WORK REQUIRED — The answer should be every line below, repeated exactly, with the images left out.

DATA TO EXAMINE —
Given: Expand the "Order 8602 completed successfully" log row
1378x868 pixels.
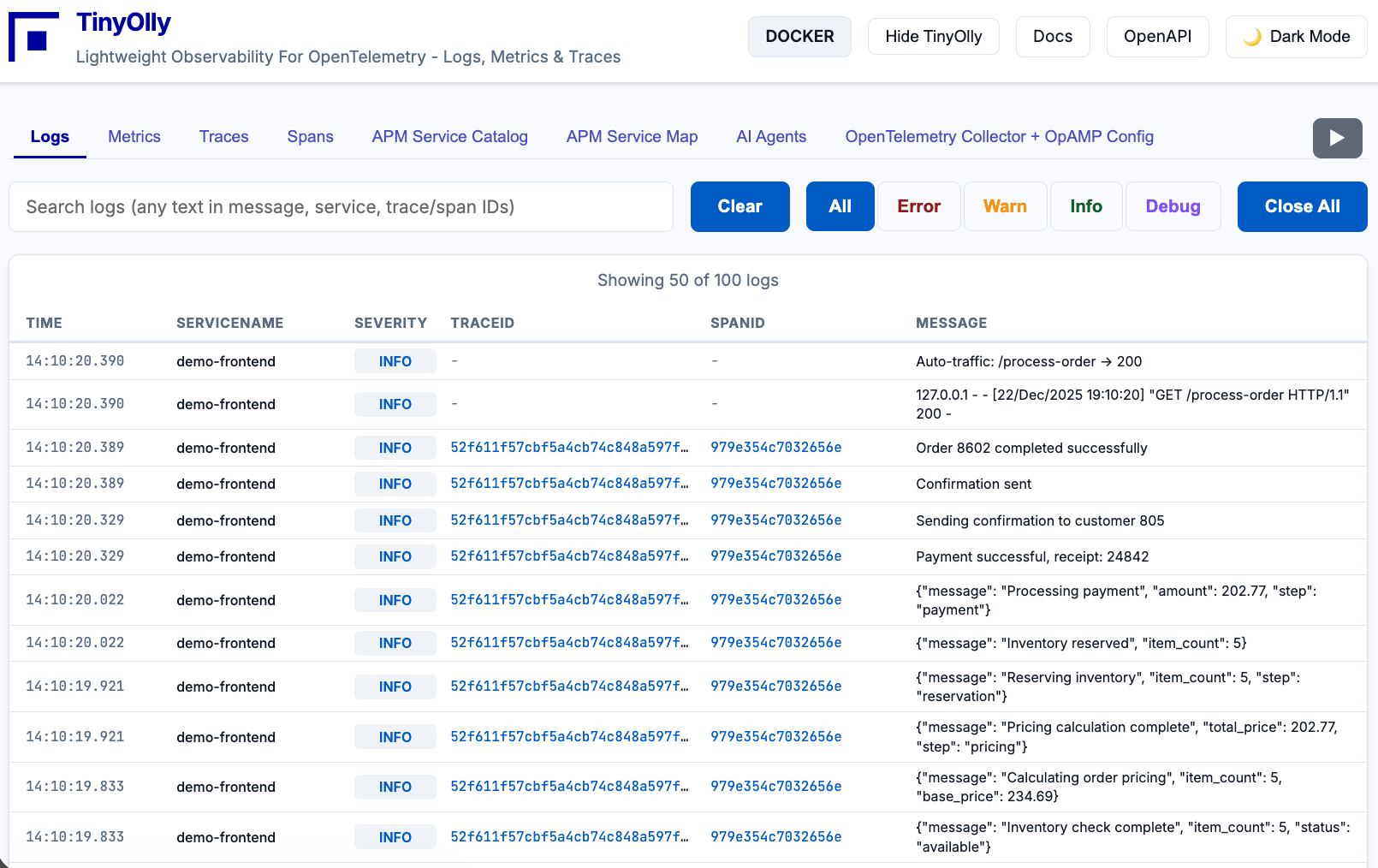Looking at the screenshot, I should click(x=1031, y=449).
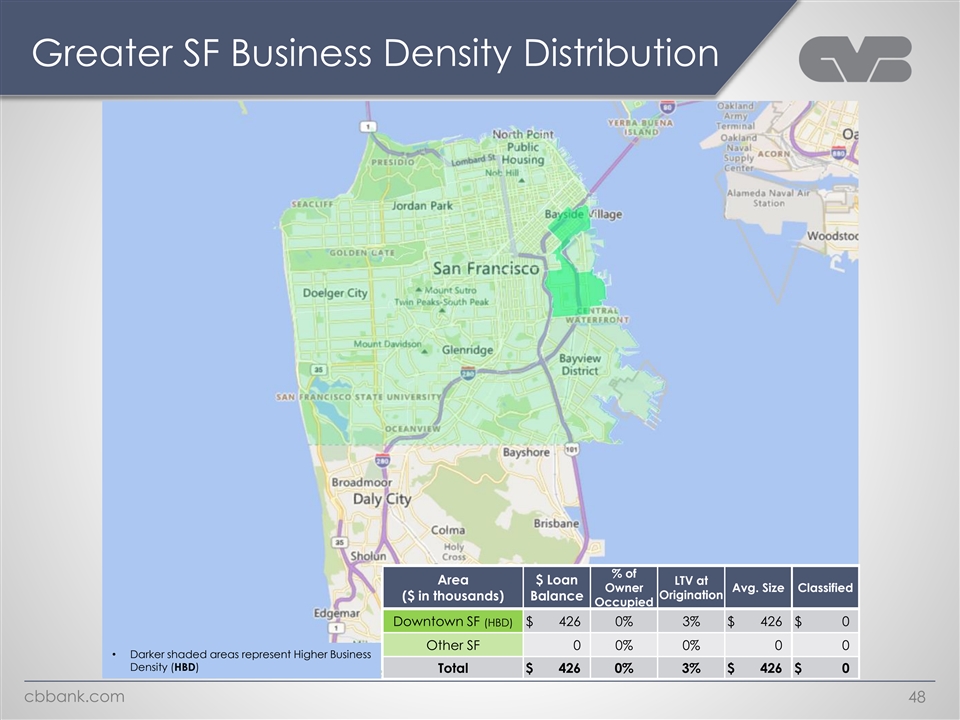
Task: Select the San Francisco map label
Action: click(485, 268)
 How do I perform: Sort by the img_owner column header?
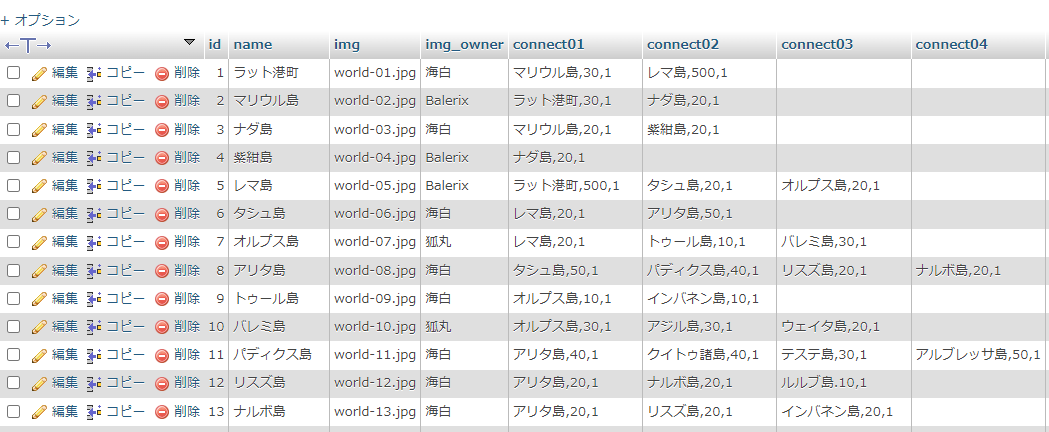tap(464, 45)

RESPONSE FOR THIS EXERCISE —
Given: Expand the "Order 8602 completed successfully" log row
1378x868 pixels.
Looking at the screenshot, I should click(x=1031, y=449).
Task: Select the San Francisco map label
Action: click(485, 268)
 How do I perform: Sort by the img_owner column header?
tap(464, 45)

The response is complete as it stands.